The sheer size and magnificence of the mountain, the strangeness of it, pointed to someone of immense power. And Jasper was in the business of power. Rane knew Jasper thought he had an edge with a sorcerer for a brother, but if the King of Gaynor had a sorcerer of this caliber on his side, there were few who could stand in his way.

“No…No. I wonder who the sorcerer is, that’s all.”

“The question should rather be, why is the king making the trial so difficult? Why does he want a fighter and a madman for his daughter?”

Jasper’s eyes widened. “You think he wants a bodyguard for her?”

Rane had not, but it was a good point. One to ponder. “I thought he might have a further quest in mind. One that would take more than a spoilt prince to accomplish. A quest he could trust only to his future heir.”

“With this trial he can sidestep the rules of royal marriage, and find the best man for the job, even if he is a commoner.” Jasper nodded his head slowly.
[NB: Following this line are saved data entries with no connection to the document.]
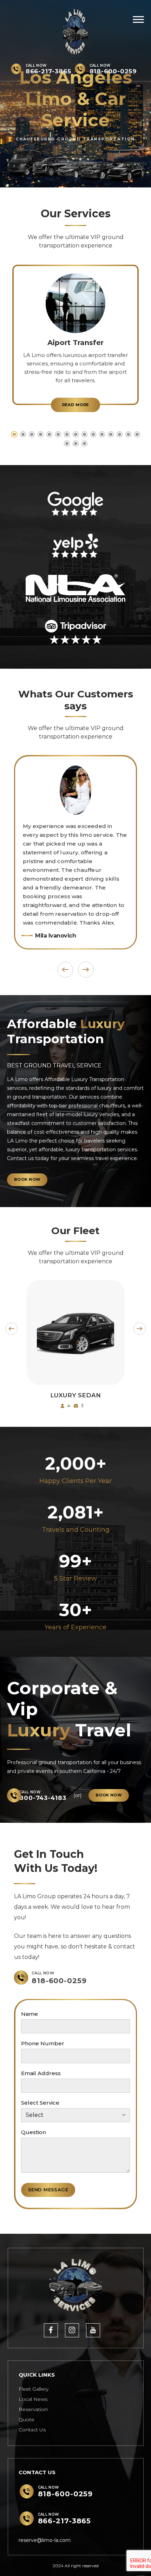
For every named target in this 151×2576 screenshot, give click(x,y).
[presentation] (65, 970)
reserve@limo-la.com (45, 2540)
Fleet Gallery (33, 2389)
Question (33, 2132)
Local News (33, 2399)
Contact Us (32, 2429)
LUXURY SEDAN (75, 1395)
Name (29, 2014)
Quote (26, 2419)
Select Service (40, 2102)
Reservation (33, 2409)
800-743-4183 (42, 1797)
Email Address (41, 2073)
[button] (14, 434)
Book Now (75, 1377)
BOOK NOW (27, 1179)
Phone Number (42, 2043)
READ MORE (75, 404)
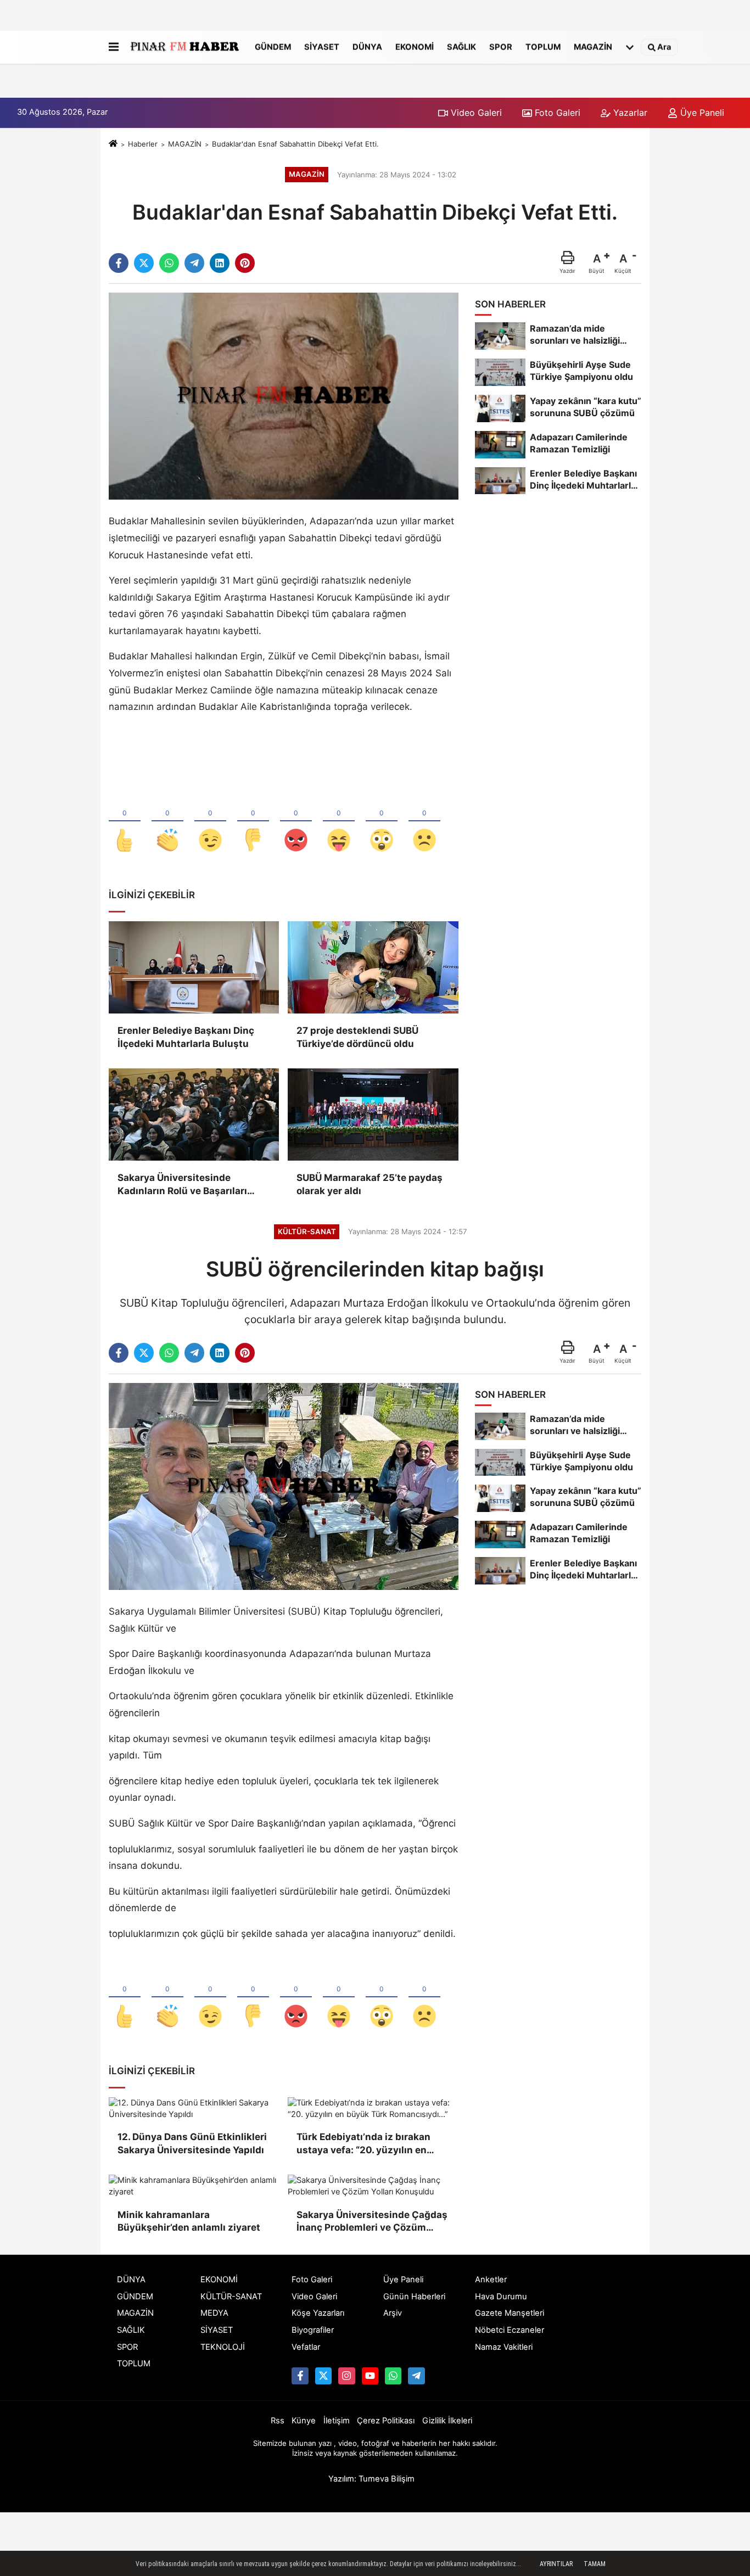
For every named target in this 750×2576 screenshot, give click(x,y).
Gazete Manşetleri (509, 2313)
“Only a theory.” Rane’s eyes swung back to the magic hill, back to the woman in her white gown, her dark hair woven with tiny white flowers and flowing over her shoulders. Hair he’d grabbed in fistfuls, felt like silk between his fingers as he exposed her throat to his mouth. Hair that twined round his arms as he’d taken them both to a better place for a while.

Jasper’s gaze turned curious, and Rane regretted his thoughts. Regretted what must have passed across his face.

“Just get me the apple, and you can have your brother back, and all the pleasures that come with marriage to the royal house. Or not.” Jasper shrugged. “Walk away from it all if you choose, if the king has a more dangerous job in mind for you than impregnating his daughter. I don’t care.”